TASK OBJECTIVE: Within the material below, tally every line that holds the word "using", then give the tally and nothing more.

Segment Start: GIVEN RECORDS

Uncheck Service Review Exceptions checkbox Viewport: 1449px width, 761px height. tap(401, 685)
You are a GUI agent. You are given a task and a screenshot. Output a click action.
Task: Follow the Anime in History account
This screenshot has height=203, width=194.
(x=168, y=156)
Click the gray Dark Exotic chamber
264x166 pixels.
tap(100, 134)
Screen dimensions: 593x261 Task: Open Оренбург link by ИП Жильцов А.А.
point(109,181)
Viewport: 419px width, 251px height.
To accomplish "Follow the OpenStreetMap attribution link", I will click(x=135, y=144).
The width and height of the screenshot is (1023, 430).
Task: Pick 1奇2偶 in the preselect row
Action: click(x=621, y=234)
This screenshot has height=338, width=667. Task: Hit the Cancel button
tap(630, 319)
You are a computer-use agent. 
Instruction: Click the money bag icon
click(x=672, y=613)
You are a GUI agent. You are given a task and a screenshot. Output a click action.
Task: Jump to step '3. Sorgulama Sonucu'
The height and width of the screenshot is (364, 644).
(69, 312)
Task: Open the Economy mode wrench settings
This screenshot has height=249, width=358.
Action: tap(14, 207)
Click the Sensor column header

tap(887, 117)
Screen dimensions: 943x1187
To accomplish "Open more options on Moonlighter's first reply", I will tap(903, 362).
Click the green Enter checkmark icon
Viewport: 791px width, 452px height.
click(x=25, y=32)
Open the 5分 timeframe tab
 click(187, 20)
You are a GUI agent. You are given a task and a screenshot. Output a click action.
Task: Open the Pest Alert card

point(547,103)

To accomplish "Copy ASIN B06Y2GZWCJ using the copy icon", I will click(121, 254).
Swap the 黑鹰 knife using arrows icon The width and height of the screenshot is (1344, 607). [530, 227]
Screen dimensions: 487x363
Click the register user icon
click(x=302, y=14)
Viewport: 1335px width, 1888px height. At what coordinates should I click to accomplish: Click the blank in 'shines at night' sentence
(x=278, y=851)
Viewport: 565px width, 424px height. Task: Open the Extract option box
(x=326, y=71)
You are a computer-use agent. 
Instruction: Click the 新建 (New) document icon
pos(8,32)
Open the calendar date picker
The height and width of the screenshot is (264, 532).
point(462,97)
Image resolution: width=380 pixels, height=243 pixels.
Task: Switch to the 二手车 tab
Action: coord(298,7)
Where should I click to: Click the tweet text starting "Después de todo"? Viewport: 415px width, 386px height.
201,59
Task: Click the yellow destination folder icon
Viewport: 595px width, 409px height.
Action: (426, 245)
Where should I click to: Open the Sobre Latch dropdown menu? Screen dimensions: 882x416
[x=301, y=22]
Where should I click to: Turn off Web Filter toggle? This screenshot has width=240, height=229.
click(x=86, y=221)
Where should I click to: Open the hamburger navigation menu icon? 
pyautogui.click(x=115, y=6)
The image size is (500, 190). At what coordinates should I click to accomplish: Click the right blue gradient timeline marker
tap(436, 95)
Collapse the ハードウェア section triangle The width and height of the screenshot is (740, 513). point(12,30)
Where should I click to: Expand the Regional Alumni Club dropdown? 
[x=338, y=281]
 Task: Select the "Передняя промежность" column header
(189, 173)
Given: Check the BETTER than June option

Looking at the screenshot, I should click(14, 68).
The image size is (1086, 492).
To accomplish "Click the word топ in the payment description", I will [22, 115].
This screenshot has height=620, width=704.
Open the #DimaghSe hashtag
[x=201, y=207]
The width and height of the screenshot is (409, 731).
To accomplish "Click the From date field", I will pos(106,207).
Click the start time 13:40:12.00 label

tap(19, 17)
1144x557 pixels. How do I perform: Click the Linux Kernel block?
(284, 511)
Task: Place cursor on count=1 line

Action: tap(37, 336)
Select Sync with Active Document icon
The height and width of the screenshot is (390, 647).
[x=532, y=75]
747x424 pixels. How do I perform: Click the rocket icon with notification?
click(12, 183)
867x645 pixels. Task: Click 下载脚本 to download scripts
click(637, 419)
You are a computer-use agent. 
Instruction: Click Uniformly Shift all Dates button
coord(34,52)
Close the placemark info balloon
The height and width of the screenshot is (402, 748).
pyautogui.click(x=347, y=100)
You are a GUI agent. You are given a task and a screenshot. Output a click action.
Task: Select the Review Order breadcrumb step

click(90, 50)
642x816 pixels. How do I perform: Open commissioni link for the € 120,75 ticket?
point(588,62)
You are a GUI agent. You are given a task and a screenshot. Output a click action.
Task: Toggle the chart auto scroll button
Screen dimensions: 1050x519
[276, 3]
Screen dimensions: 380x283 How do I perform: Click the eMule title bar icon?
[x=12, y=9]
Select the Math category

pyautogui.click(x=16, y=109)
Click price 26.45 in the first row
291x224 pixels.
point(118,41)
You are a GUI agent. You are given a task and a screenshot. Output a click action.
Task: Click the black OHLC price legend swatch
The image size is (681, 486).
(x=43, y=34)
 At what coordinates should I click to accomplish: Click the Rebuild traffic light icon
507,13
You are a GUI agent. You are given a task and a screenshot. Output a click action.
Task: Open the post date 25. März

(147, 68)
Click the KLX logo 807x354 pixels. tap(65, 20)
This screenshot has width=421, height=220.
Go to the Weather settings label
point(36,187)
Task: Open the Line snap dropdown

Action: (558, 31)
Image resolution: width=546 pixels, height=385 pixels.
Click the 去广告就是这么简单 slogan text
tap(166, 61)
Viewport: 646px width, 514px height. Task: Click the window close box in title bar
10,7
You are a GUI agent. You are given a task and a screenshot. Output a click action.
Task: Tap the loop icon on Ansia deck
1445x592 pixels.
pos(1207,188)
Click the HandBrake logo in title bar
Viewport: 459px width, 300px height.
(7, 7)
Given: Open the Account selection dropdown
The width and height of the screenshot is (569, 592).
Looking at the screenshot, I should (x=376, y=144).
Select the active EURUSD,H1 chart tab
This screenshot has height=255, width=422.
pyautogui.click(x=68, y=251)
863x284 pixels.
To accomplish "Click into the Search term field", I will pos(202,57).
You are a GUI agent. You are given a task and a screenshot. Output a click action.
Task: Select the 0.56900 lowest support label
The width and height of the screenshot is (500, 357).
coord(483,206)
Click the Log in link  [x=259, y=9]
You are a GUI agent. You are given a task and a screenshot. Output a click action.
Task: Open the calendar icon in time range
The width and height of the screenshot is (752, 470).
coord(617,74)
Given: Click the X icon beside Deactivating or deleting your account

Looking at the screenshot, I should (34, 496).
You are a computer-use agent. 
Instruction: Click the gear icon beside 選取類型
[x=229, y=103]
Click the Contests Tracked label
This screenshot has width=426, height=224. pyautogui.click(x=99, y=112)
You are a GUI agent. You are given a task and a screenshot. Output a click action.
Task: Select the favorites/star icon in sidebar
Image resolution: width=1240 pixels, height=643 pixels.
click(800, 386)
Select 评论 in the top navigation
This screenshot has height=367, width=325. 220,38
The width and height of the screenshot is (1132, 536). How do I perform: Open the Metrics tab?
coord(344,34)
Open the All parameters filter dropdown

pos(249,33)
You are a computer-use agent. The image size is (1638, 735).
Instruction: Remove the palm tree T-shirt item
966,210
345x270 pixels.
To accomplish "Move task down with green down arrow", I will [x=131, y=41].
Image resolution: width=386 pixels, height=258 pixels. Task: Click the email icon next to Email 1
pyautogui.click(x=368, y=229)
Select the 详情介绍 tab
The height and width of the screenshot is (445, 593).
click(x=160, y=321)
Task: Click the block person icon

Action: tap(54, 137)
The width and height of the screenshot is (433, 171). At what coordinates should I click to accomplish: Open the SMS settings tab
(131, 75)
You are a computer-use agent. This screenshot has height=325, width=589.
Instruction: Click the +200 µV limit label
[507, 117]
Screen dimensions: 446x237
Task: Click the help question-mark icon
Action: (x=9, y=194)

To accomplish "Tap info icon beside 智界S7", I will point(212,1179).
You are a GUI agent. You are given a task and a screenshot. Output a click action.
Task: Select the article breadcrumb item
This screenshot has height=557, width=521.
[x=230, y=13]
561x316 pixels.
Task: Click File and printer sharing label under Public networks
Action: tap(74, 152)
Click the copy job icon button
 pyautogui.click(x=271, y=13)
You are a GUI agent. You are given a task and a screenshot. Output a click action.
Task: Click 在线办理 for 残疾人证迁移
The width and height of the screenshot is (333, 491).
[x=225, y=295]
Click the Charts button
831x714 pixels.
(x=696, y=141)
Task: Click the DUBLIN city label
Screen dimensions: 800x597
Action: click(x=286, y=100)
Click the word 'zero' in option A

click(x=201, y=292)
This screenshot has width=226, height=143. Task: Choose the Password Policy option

Segment End: GIVEN RECORDS

EXERCISE SOLUTION: 2